Mgr Georges Colomb
Séminariste des Carmes à l’âge de vingt-neuf ans, il poursuit une licence de théologie à l’Institut Catholique de Paris.
Il est ordonné prêtre en 1987 à l’âge de trente-quatre ans au titre de la société des Missions étrangères de Paris.
Le Père Colomb est alors envoyé pendant deux ans à Taïwan pour apprendre le chinois, puis en république populaire de Chine, comme « expert étranger ».
Le 9 juillet 2010, il est élu supérieur général de la société des Missions étrangères de Paris par l’assemblée générale des MEP.
Le 9 mars 2016, il est nommé par le pape François évêque de La Rochelle et Saintes.
Le 5 mai 2016, il est et ordonné par Mgr André Vingt-trois, au Parc des expositions de La Rochelle.

Né le 15 juin 1953 à Saint-Anthème (diocèse de Clermont – Puy-de-Dôme), le P. Georges Colomb grandit dans une famille affectueuse, son enfance est heureuse et sa famille très soudée. Il sera lycéen en pension à Clermont-Ferrand et à Riom, passera un BTS de gestion hôtelière, et suivra des études de droit (DEA de droit civil) et d’administration économique. Il entre dans l’administration comme inspecteur des Postes et Télécommunications pendant cinq ans à Lyon et Nanterre.

Le drame des boat-people, ces migrants venus d’Asie est un appel. Le jeune fonctionnaire se sent de plus en plus appelé à l’étranger, au service des chrétiens persécutés, au Vietnam ou en Chine. A l’âge de 29 ans, la question vocationnelle se pose, et il décide d’entrer au séminaire des Carmes, à Paris. Licencié en théologie à l’Institut Catholique de Paris, il est ordonné prêtre à 34 ans au titre des Missions étrangères de Paris (1987), il y reçoit le monde chinois comme destination.

Conformément à l’usage en vigueur au sein de cette société missionnaire fondée en 1658, il effectue des séjours à Londres pour un temps de formation linguistique, l’Anglais étant la langue étrangère dominante en Asie. Le jeune prêtre est envoyé ensuite deux années à Taïwan pour apprendre le mandarin et découvrir cette culture, et les traditions spirituelles de l’Asie. Il est ensuite envoyé en Chine continentale.
Toute présence missionnaire en République populaire de Chine étant interdite, il s’y rend en tant qu’expert étranger. Professeur d’université, il enseigne le français et la civilisation française auprès des étudiants, fonction pour laquelle il recevra en 2007, les palmes académiques.

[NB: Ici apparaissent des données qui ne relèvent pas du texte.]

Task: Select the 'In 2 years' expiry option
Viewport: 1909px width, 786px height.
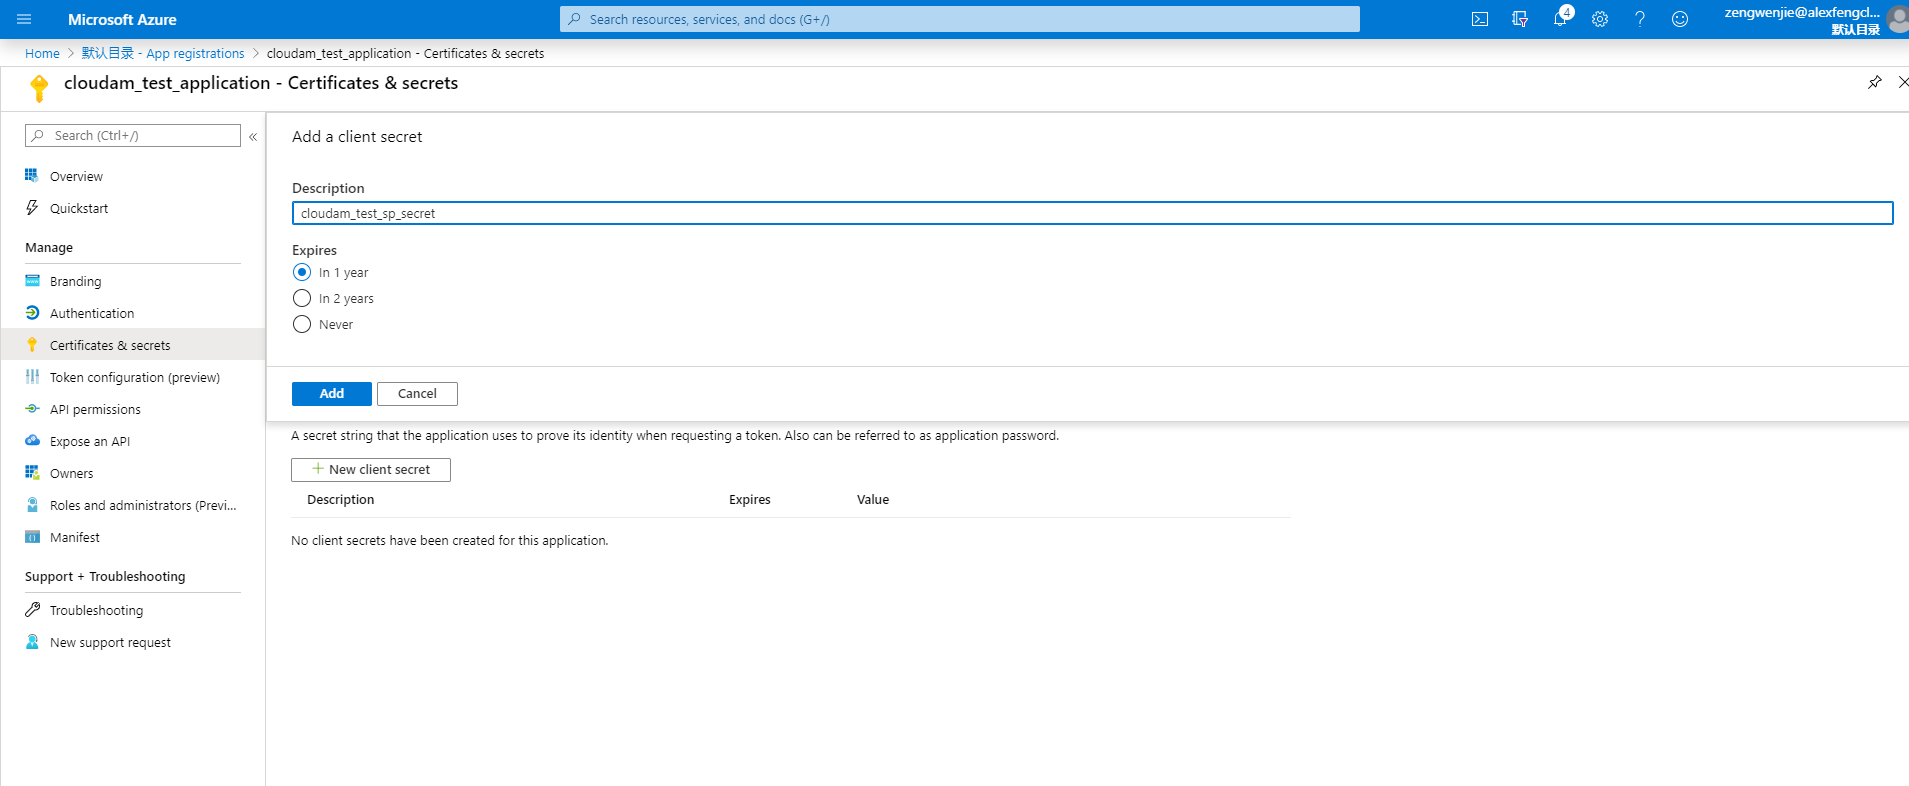Action: [x=302, y=298]
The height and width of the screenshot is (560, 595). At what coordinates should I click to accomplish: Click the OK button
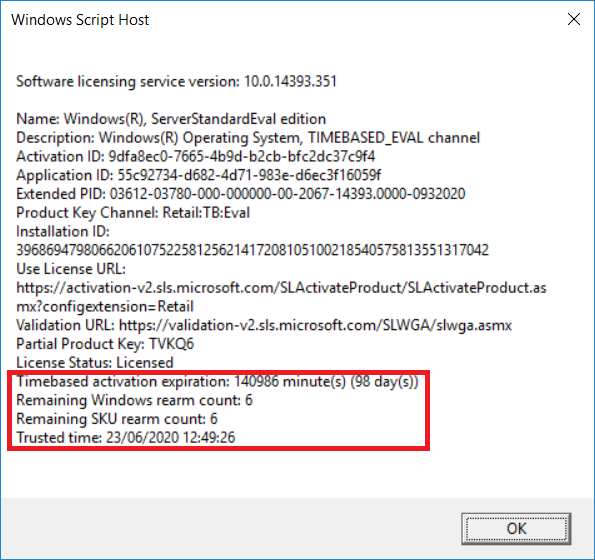(x=516, y=529)
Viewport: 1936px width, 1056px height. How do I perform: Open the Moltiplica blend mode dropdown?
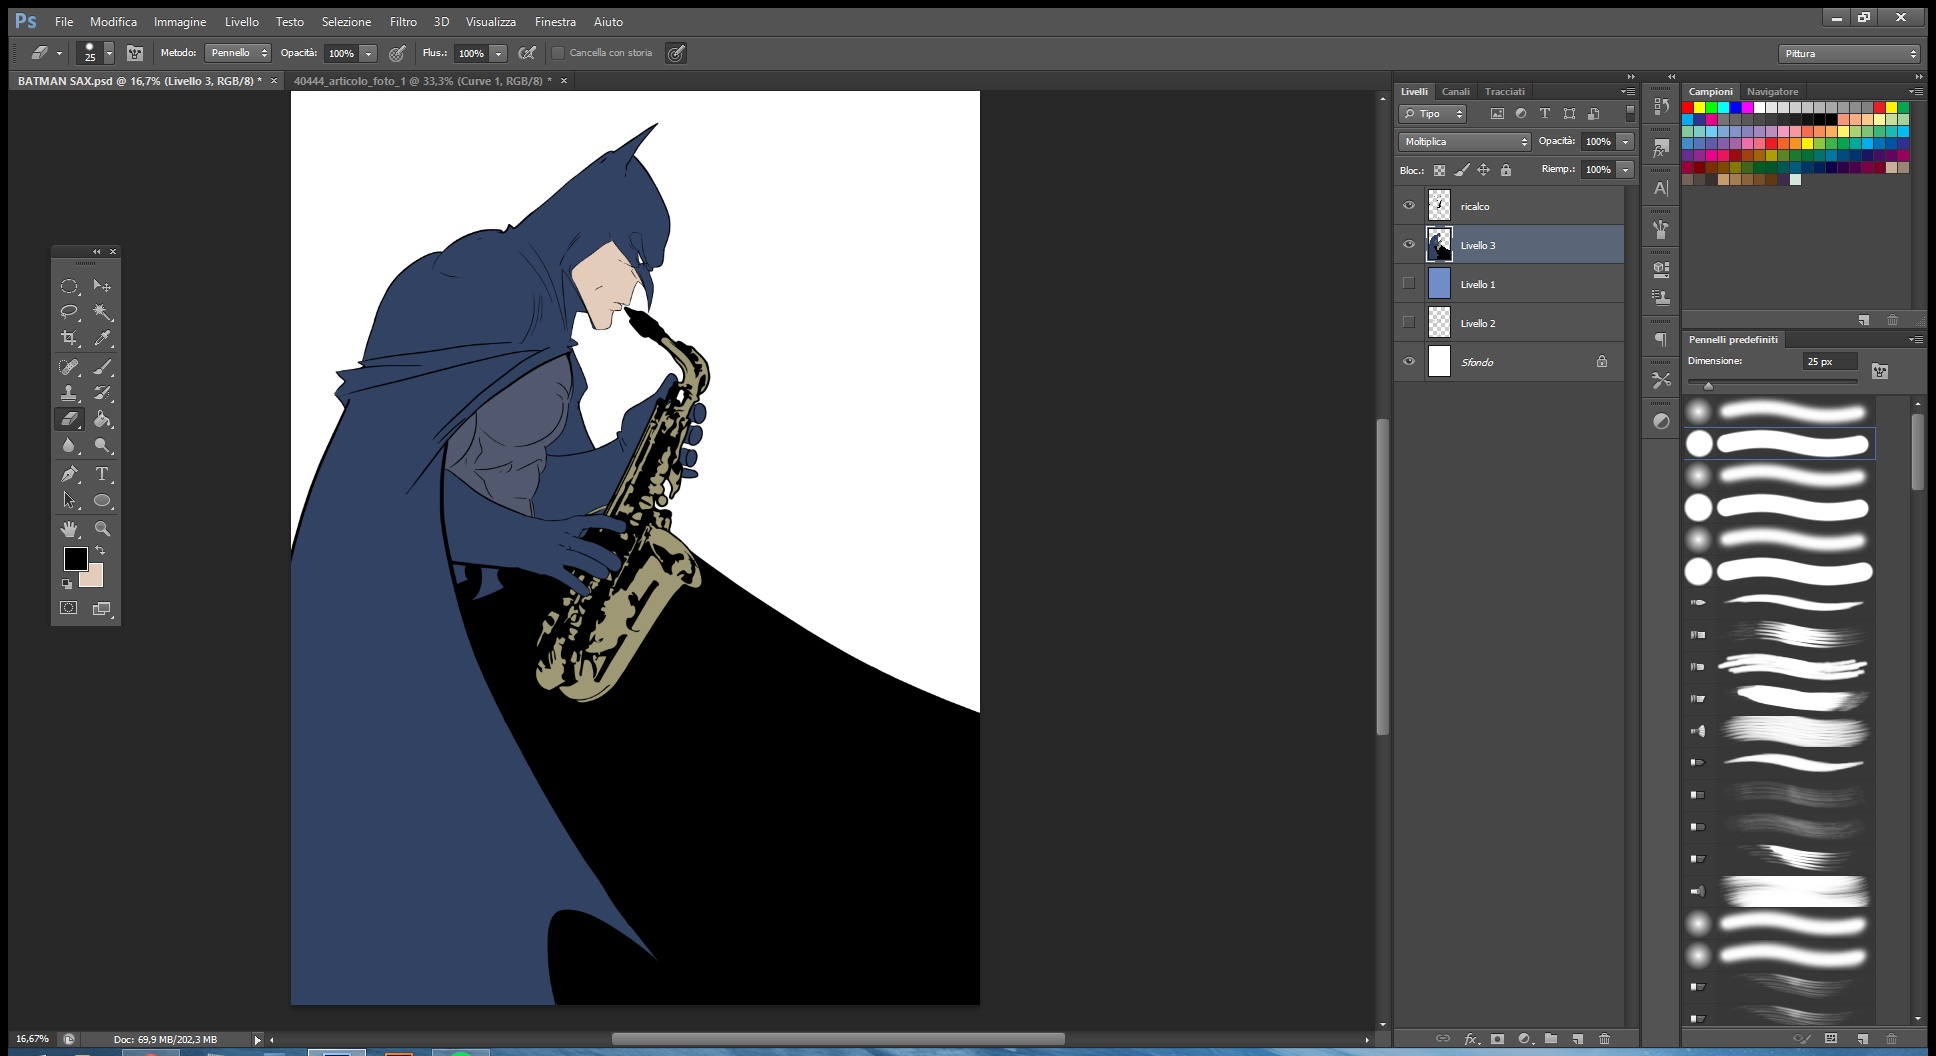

En 1998, le P. Colomb est rappelé à Paris, où l’assemblée générale des MEP l’élit pour siéger, en tant qu’assistant, au conseil du supérieur général. Il y est spécialement chargé des vocations, des séminaristes et du volontariat (envoi en Asie de jeunes laïcs pour des missions de quelques mois à deux ans). Lors de l’assemblée générale de 2004, il est élu pendant six ans vicaire général des MEP, en restant responsable des vocations et du volontariat.

En 2010, il succède au père Jean-Baptiste Etcharren, (deux mandats 1998-2004 / 2004-2010) et devient à 57 ans, supérieur général de la Société des Missions étrangères de Paris.  

Le 9 mars 2016, il est nommé par le pape François évêque de La Rochelle et Saintes (Le P. Gilles Reithinger lui succède à la tête des MEP). Son ordination épiscopale comme évêque de La Rochelle et Saintes a lieu le 5 mai suivant, au Parc des Expositions de La Rochelle, présidée par le cardinal André Vingt-Trois, archevêque de Paris. Environ 4500 personnes assistent à la célébration. C’est la première ordination épiscopale dans le diocèse depuis 110 ans.

Le 2 février 2017, Mgr Colomb publie la lettre pastorale Une âme de disciple missionnaire suivant trois axes : Redécouvrir notre esprit missionnaire, Cultiver les vocations, et l’acceptation du renouvellement personnel. Cette vision pastorale est une invitation à un engagement concret pour toutes les bonnes volontés du diocèse.



La devise de Mgr Colomb est : « Ma grâce te suffit » ou « Sufficit tibi gratia mea » (2 Cor. 12, 9).
Sur son blason, une fleur de lys : l’un des symboles de la Saintonge, symbole virginal de Marie et de la France pendant des siècles.
La jonquille est la fleur de Saint-Anthème, village natal de notre évêque.
Le caractère chinois, Ai, est celui de l’amour, et le panda est un animal emblématique de la Chine.
La croix est celle de saint Georges. Le jaune et le rouge sont les couleurs de l’Aunis.